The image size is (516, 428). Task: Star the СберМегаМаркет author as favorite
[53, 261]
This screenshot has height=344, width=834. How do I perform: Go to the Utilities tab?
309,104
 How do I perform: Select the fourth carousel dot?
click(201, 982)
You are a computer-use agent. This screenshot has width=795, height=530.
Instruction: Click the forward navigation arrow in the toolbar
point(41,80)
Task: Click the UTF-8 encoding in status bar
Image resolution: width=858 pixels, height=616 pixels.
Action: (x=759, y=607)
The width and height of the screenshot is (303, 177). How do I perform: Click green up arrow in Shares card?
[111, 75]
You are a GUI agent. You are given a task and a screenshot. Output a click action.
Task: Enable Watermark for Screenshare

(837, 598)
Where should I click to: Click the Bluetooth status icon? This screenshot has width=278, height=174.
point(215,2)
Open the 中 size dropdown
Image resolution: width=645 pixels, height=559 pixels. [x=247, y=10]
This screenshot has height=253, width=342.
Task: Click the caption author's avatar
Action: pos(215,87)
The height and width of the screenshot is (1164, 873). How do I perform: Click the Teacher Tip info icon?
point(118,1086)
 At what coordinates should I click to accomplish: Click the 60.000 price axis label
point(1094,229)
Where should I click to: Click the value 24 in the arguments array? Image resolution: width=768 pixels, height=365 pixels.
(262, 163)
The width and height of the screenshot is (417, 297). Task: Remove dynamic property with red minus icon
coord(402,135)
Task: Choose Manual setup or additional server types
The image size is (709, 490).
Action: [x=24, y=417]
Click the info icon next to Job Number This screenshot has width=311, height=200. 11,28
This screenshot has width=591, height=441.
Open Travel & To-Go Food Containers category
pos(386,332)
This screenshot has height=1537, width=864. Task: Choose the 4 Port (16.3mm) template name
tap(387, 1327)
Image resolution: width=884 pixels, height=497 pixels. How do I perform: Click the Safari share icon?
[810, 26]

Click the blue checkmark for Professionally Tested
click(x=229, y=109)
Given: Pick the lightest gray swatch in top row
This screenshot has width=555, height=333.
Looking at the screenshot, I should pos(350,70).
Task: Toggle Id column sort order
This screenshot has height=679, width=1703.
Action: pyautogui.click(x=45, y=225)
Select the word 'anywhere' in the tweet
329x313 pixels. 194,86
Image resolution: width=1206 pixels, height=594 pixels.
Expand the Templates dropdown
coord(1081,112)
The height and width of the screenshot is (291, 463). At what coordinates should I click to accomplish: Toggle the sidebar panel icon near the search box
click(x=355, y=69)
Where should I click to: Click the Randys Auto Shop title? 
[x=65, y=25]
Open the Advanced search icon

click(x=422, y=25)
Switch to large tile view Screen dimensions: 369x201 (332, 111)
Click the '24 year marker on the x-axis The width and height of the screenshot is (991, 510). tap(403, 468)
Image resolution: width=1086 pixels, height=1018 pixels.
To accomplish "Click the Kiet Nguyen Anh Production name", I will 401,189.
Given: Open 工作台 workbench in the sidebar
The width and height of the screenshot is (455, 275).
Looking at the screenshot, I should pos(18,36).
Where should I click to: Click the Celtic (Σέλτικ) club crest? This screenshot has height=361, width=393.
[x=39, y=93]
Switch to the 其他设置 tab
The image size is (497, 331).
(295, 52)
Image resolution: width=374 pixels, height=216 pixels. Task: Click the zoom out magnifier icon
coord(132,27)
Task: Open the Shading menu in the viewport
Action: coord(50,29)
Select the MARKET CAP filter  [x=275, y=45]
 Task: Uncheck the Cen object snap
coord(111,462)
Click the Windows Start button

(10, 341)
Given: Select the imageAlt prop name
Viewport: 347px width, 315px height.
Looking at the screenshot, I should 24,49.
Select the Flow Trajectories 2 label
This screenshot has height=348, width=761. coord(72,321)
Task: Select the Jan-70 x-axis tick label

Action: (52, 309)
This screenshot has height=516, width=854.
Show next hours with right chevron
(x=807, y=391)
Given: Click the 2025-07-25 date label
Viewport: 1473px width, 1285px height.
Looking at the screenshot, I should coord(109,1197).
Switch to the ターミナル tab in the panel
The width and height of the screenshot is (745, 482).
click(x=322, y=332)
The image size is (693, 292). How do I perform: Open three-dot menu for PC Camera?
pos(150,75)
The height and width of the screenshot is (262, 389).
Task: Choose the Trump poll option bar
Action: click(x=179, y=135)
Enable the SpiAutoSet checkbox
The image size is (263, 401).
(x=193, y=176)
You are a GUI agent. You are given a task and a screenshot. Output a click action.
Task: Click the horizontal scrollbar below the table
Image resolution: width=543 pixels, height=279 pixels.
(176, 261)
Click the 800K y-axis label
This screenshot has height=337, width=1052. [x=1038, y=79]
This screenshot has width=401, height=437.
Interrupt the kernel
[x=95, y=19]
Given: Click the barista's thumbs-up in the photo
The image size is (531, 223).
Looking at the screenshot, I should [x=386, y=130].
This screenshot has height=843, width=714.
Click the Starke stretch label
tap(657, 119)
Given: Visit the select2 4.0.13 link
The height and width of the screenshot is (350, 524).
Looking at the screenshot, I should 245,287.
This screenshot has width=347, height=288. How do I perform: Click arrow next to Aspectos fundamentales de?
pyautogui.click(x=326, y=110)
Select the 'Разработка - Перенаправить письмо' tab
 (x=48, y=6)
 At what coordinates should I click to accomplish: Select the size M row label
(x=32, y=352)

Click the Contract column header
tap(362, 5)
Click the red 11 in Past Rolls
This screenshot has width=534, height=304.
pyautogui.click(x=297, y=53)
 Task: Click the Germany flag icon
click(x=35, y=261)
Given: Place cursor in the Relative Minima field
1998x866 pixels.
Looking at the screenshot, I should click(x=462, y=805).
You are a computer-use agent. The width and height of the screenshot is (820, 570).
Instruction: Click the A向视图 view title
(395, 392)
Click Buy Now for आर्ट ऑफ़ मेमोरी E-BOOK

**WORK REQUIRED**
Reproduce every line from the preceding data in which the word "agent" can be found.

**EXERCISE ANSWER**
You are a computer-use agent. This screenshot has width=795, height=530.
You are a GUI agent. You are given a task and a screenshot. Output a click action.
You are a GUI agent. You are given a task and a screenshot. Output a click action.
You are a computer-use agent. The width and height of the screenshot is (820, 570).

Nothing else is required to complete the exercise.